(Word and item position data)
----

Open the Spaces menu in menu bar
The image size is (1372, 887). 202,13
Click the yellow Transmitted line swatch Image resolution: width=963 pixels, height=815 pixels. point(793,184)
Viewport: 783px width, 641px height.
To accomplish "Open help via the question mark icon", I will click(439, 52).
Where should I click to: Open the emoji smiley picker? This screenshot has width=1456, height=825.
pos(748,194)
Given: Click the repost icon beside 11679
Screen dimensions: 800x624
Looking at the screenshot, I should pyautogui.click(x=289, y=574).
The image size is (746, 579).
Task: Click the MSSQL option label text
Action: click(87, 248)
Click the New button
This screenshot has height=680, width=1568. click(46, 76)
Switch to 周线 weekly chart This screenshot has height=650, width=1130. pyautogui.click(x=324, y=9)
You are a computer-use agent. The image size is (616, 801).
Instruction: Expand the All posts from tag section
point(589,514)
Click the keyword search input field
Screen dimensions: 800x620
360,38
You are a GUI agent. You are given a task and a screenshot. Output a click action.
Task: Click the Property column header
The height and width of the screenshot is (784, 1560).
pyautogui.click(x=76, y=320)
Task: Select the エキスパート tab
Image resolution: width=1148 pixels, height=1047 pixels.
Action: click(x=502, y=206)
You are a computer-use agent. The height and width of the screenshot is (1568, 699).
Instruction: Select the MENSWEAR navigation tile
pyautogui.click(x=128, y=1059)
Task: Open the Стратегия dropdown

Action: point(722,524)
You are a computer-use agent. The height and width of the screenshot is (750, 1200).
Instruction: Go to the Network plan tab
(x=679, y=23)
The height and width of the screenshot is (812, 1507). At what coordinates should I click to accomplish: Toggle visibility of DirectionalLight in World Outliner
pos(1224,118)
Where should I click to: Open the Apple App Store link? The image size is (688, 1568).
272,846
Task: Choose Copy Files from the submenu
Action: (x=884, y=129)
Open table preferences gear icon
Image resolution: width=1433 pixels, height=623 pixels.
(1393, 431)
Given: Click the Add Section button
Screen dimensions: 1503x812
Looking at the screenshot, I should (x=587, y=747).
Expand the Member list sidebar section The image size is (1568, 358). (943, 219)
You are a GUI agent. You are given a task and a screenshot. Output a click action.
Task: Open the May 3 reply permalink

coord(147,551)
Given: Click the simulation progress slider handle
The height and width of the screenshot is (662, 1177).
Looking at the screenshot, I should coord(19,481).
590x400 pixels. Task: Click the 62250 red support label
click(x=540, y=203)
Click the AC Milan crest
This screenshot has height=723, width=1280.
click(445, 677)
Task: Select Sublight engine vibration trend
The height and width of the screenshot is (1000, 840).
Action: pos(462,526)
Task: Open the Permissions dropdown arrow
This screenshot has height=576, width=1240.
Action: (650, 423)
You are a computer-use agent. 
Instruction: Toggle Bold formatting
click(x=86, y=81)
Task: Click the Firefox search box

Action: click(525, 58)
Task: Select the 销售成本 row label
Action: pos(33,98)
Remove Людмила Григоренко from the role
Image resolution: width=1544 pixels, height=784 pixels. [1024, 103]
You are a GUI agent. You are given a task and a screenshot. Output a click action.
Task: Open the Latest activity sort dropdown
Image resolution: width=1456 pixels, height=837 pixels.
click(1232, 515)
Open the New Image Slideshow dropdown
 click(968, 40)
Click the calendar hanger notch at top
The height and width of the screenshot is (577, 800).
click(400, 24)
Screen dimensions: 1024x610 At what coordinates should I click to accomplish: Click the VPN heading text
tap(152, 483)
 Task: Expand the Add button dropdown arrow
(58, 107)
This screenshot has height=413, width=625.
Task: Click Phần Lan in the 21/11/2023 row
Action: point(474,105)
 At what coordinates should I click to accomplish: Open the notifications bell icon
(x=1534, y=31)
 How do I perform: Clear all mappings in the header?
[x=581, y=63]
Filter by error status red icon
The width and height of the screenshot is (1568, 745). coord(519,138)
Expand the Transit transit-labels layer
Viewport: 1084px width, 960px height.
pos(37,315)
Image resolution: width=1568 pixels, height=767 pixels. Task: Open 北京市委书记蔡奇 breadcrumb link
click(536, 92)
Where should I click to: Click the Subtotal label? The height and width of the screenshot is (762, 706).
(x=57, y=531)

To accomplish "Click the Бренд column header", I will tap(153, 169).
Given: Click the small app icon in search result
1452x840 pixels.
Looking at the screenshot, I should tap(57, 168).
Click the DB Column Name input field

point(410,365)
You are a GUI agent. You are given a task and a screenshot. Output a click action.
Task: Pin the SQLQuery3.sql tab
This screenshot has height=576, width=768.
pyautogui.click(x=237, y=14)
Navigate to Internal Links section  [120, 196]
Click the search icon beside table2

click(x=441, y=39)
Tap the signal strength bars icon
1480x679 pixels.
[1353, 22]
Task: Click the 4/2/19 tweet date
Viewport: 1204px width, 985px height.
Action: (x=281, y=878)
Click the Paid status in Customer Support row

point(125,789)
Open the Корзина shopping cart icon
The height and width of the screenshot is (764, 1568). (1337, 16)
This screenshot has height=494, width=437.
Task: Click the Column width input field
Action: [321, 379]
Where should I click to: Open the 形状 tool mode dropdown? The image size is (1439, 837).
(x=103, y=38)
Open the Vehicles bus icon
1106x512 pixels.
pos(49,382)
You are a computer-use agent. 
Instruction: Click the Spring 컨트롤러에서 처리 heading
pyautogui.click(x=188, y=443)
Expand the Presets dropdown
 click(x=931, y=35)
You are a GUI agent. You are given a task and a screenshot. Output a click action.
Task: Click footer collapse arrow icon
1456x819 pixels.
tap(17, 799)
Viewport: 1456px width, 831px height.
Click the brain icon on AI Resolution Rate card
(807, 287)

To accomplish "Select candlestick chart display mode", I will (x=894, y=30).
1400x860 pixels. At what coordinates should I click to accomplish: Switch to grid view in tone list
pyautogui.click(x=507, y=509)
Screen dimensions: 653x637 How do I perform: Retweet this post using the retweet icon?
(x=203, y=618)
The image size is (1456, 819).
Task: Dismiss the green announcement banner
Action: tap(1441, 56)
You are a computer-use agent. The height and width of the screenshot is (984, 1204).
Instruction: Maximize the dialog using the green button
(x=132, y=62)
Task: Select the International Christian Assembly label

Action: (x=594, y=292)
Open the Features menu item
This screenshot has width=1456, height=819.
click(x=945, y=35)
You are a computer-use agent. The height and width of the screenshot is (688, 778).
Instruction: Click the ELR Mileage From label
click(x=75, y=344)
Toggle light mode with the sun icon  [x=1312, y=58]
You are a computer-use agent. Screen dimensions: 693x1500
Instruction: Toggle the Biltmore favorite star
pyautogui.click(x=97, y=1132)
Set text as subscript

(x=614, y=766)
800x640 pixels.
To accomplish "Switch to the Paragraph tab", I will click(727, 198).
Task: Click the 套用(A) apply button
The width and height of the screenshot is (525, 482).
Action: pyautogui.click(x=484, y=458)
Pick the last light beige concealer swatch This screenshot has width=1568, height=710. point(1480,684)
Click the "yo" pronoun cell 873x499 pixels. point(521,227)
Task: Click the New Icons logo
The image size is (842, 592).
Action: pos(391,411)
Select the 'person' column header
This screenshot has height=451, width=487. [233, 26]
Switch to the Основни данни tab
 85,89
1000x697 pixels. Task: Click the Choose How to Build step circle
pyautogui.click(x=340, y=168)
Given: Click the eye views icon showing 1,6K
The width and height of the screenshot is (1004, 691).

----

Do this:
Rewrite all of the records above, swapping "Screen dimensions" for "Display size" everywhere it occurs and leaving everything else unchanged.

Complete answer:
Open the Spaces menu in menu bar
The image size is (1372, 887). 202,13
Click the yellow Transmitted line swatch Image resolution: width=963 pixels, height=815 pixels. point(793,184)
Viewport: 783px width, 641px height.
To accomplish "Open help via the question mark icon", I will click(439, 52).
Where should I click to: Open the emoji smiley picker? This screenshot has width=1456, height=825.
pos(748,194)
Given: Click the repost icon beside 11679
Display size: 800x624
Looking at the screenshot, I should pyautogui.click(x=289, y=574).
The image size is (746, 579).
Task: Click the MSSQL option label text
Action: click(87, 248)
Click the New button
This screenshot has height=680, width=1568. click(46, 76)
Switch to 周线 weekly chart This screenshot has height=650, width=1130. pyautogui.click(x=324, y=9)
You are a computer-use agent. The image size is (616, 801).
Instruction: Expand the All posts from tag section
point(589,514)
Click the keyword search input field
Display size: 800x620
360,38
You are a GUI agent. You are given a task and a screenshot. Output a click action.
Task: Click the Property column header
The height and width of the screenshot is (784, 1560).
pyautogui.click(x=76, y=320)
Task: Select the エキスパート tab
Image resolution: width=1148 pixels, height=1047 pixels.
Action: click(x=502, y=206)
You are a computer-use agent. The height and width of the screenshot is (1568, 699).
Instruction: Select the MENSWEAR navigation tile
pyautogui.click(x=128, y=1059)
Task: Open the Стратегия dropdown

Action: point(722,524)
You are a computer-use agent. The height and width of the screenshot is (750, 1200).
Instruction: Go to the Network plan tab
(x=679, y=23)
The height and width of the screenshot is (812, 1507). At what coordinates should I click to accomplish: Toggle visibility of DirectionalLight in World Outliner
pos(1224,118)
Where should I click to: Open the Apple App Store link? The image size is (688, 1568).
272,846
Task: Choose Copy Files from the submenu
Action: (x=884, y=129)
Open table preferences gear icon
Image resolution: width=1433 pixels, height=623 pixels.
(1393, 431)
Given: Click the Add Section button
Display size: 1503x812
Looking at the screenshot, I should (x=587, y=747).
Expand the Member list sidebar section The image size is (1568, 358). (943, 219)
You are a GUI agent. You are given a task and a screenshot. Output a click action.
Task: Open the May 3 reply permalink

coord(147,551)
Given: Click the simulation progress slider handle
The height and width of the screenshot is (662, 1177).
Looking at the screenshot, I should coord(19,481).
590x400 pixels. Task: Click the 62250 red support label
click(x=540, y=203)
Click the AC Milan crest
This screenshot has height=723, width=1280.
click(445, 677)
Task: Select Sublight engine vibration trend
The height and width of the screenshot is (1000, 840).
Action: pos(462,526)
Task: Open the Permissions dropdown arrow
This screenshot has height=576, width=1240.
Action: (650, 423)
You are a computer-use agent. 
Instruction: Toggle Bold formatting
click(x=86, y=81)
Task: Click the Firefox search box

Action: click(525, 58)
Task: Select the 销售成本 row label
Action: pos(33,98)
Remove Людмила Григоренко from the role
Image resolution: width=1544 pixels, height=784 pixels. [1024, 103]
You are a GUI agent. You are given a task and a screenshot. Output a click action.
Task: Open the Latest activity sort dropdown
Image resolution: width=1456 pixels, height=837 pixels.
click(1232, 515)
Open the New Image Slideshow dropdown
 click(968, 40)
Click the calendar hanger notch at top
The height and width of the screenshot is (577, 800).
click(400, 24)
Display size: 1024x610 At what coordinates should I click to accomplish: Click the VPN heading text
tap(152, 483)
 Task: Expand the Add button dropdown arrow
(58, 107)
This screenshot has height=413, width=625.
Task: Click Phần Lan in the 21/11/2023 row
Action: point(474,105)
 At what coordinates should I click to accomplish: Open the notifications bell icon
(x=1534, y=31)
 How do I perform: Clear all mappings in the header?
[x=581, y=63]
Filter by error status red icon
The width and height of the screenshot is (1568, 745). coord(519,138)
Expand the Transit transit-labels layer
Viewport: 1084px width, 960px height.
pos(37,315)
Image resolution: width=1568 pixels, height=767 pixels. Task: Open 北京市委书记蔡奇 breadcrumb link
click(536, 92)
Where should I click to: Click the Subtotal label? The height and width of the screenshot is (762, 706).
(x=57, y=531)

To accomplish "Click the Бренд column header", I will tap(153, 169).
Given: Click the small app icon in search result
1452x840 pixels.
Looking at the screenshot, I should tap(57, 168).
Click the DB Column Name input field

point(410,365)
You are a GUI agent. You are given a task and a screenshot. Output a click action.
Task: Pin the SQLQuery3.sql tab
This screenshot has height=576, width=768.
pyautogui.click(x=237, y=14)
Navigate to Internal Links section  [120, 196]
Click the search icon beside table2

click(x=441, y=39)
Tap the signal strength bars icon
1480x679 pixels.
[1353, 22]
Task: Click the 4/2/19 tweet date
Viewport: 1204px width, 985px height.
Action: (x=281, y=878)
Click the Paid status in Customer Support row

point(125,789)
Open the Корзина shopping cart icon
The height and width of the screenshot is (764, 1568). (1337, 16)
This screenshot has height=494, width=437.
Task: Click the Column width input field
Action: [321, 379]
Where should I click to: Open the 形状 tool mode dropdown? The image size is (1439, 837).
(x=103, y=38)
Open the Vehicles bus icon
1106x512 pixels.
pos(49,382)
You are a computer-use agent. 
Instruction: Click the Spring 컨트롤러에서 처리 heading
pyautogui.click(x=188, y=443)
Expand the Presets dropdown
 click(x=931, y=35)
You are a GUI agent. You are given a task and a screenshot. Output a click action.
Task: Click footer collapse arrow icon
1456x819 pixels.
tap(17, 799)
Viewport: 1456px width, 831px height.
Click the brain icon on AI Resolution Rate card
(807, 287)

To accomplish "Select candlestick chart display mode", I will (x=894, y=30).
1400x860 pixels. At what coordinates should I click to accomplish: Switch to grid view in tone list
pyautogui.click(x=507, y=509)
Display size: 653x637 How do I perform: Retweet this post using the retweet icon?
(x=203, y=618)
The image size is (1456, 819).
Task: Dismiss the green announcement banner
Action: tap(1441, 56)
You are a computer-use agent. The height and width of the screenshot is (984, 1204).
Instruction: Maximize the dialog using the green button
(x=132, y=62)
Task: Select the International Christian Assembly label

Action: (x=594, y=292)
Open the Features menu item
This screenshot has width=1456, height=819.
click(x=945, y=35)
You are a computer-use agent. The height and width of the screenshot is (688, 778).
Instruction: Click the ELR Mileage From label
click(x=75, y=344)
Toggle light mode with the sun icon  [x=1312, y=58]
You are a computer-use agent. Display size: 693x1500
Instruction: Toggle the Biltmore favorite star
pyautogui.click(x=97, y=1132)
Set text as subscript

(x=614, y=766)
800x640 pixels.
To accomplish "Switch to the Paragraph tab", I will click(727, 198).
Task: Click the 套用(A) apply button
The width and height of the screenshot is (525, 482).
Action: pyautogui.click(x=484, y=458)
Pick the last light beige concealer swatch This screenshot has width=1568, height=710. point(1480,684)
Click the "yo" pronoun cell 873x499 pixels. point(521,227)
Task: Click the New Icons logo
The image size is (842, 592).
Action: pos(391,411)
Select the 'person' column header
This screenshot has height=451, width=487. [233, 26]
Switch to the Основни данни tab
 85,89
1000x697 pixels. Task: Click the Choose How to Build step circle
pyautogui.click(x=340, y=168)
Given: Click the eye views icon showing 1,6K
The width and height of the screenshot is (1004, 691).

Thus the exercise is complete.